La evolución del toreo a caballo

El toreo ha caballo ha sufrido una evolución que ha pasado inadvertida para los aficionados en general. Tal vez convenga decir por delante que son muy pocos los que entienden de toreo a pie, pero menos son los que saben de rejoneo. La mayoría de los que somos seguidores del toreo comprendemos a un hombre con un capote y una muleta, pero no somos capaces de desentrañar los misterios de un caballo bien domado y de las suertes del rejoneo realizadas con pureza. Si hay cada vez menos buenos aficionados al toreo clásico, también esa misma depreciación se ha sufrido en las corridas de rejoneadores. El rejoneo ha cambiado de la noche al día, no quiere decir ello que sea ahora mejor o peor, es distinto.

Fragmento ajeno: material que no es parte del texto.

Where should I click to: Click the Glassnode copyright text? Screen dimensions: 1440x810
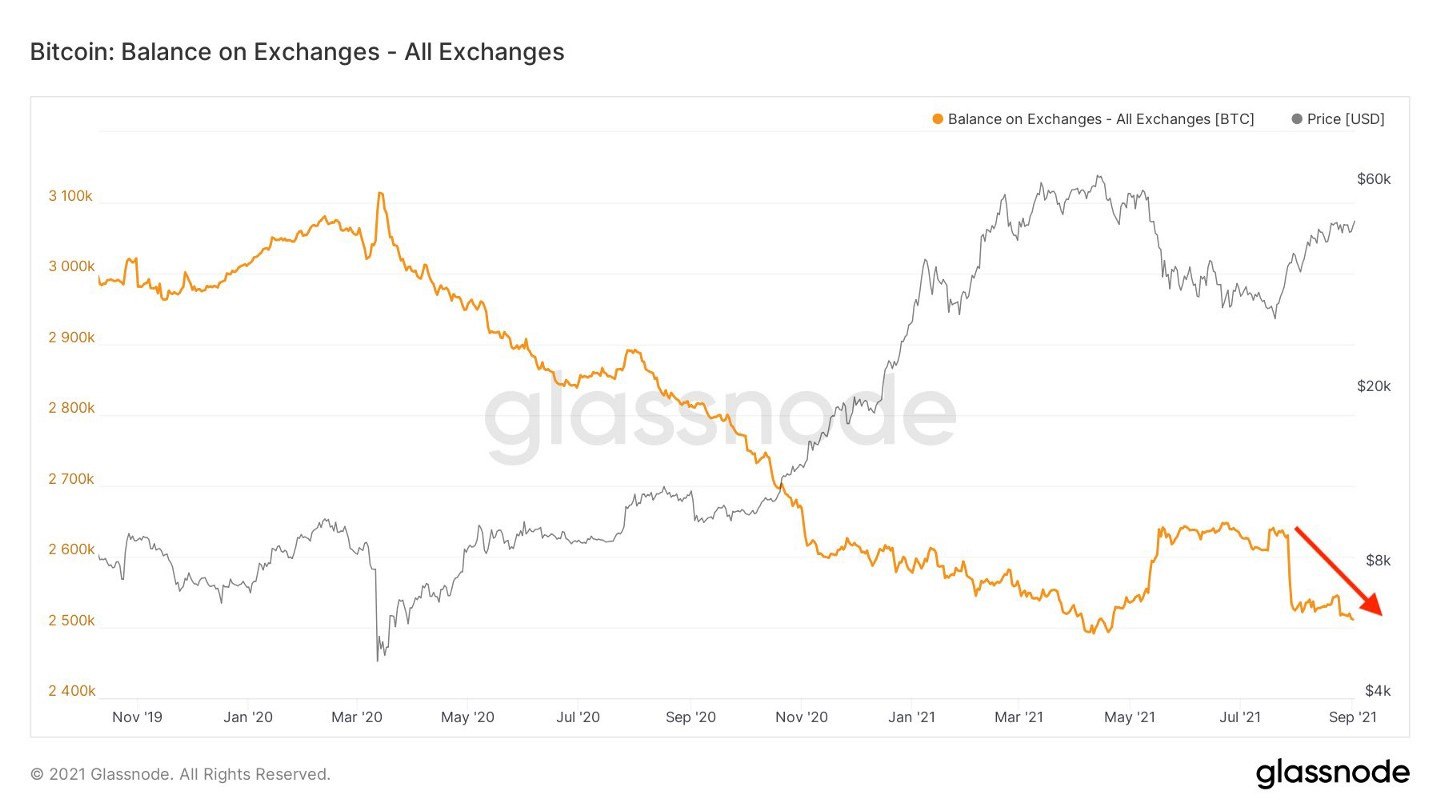180,774
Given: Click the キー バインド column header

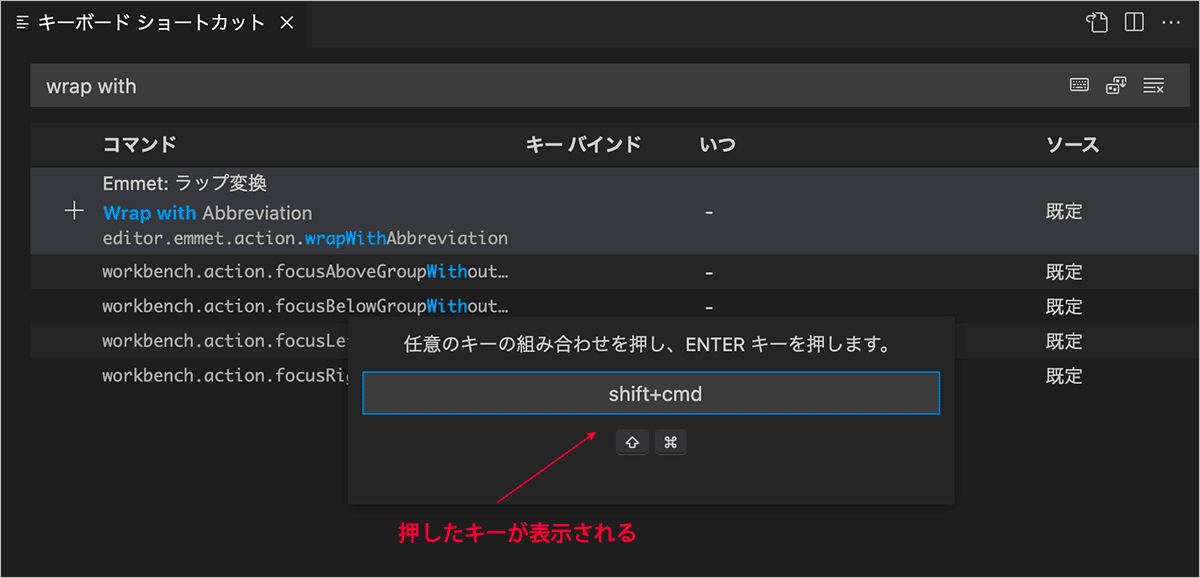Looking at the screenshot, I should click(x=583, y=145).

En lo que me concierne, mi nacimiento a los festejos de rejones está unido a don Ángel Peralta, paladín de un tipo de rejoneo ya extinguido. En algunas entrevistas que le realicé cuando estaba en activo, el Centauro de La Puebla se mostraba enfurecido por las artimañas que utilizaban algunos compañeros para rejonear. Se refería a las gabarras y demás artimañas que ayudaban a que los caballos se metieran en los terrenos del toro sin protestar. Esas triquiñuelas siguen siendo de uso ordinario en el toreo a caballo.

La llegada de José Samuel Lupi con sus quiebros espectaculares sobre Sudeste y la ardorosa vitalidad de Álvaro Domecq Romero, dieron paso a un caballero rejoneador que colmó nuestra percepción de lo que debería ser la lidia de un toro a caballo: Javier Buendía. La pureza del rejoneo del sevillano, su concepción de los terrenos, su verdad ante el toro, llenó por un tiempo este arte de Marialva.

A partir de los años noventa apareció en los ruedos el que implantó nuevas formas en el rejoneo: Pablo Hermoso de Mendoza. En un ejercicio de justicia histórica, es preciso dejar muy claro que la irrupción del navarro revolucionó la lidia de los toros desde las cabalgaduras. Hermoso de Mendoza conjuntó el toreo en su más amplia acepción con la espectacularidad. Durante algún tiempo Hermoso protagonizó en solitario el rejoneo, entre otras cosas porque nadie podía, de la noche a la mañana,  hacer lo que hacía el de Estella.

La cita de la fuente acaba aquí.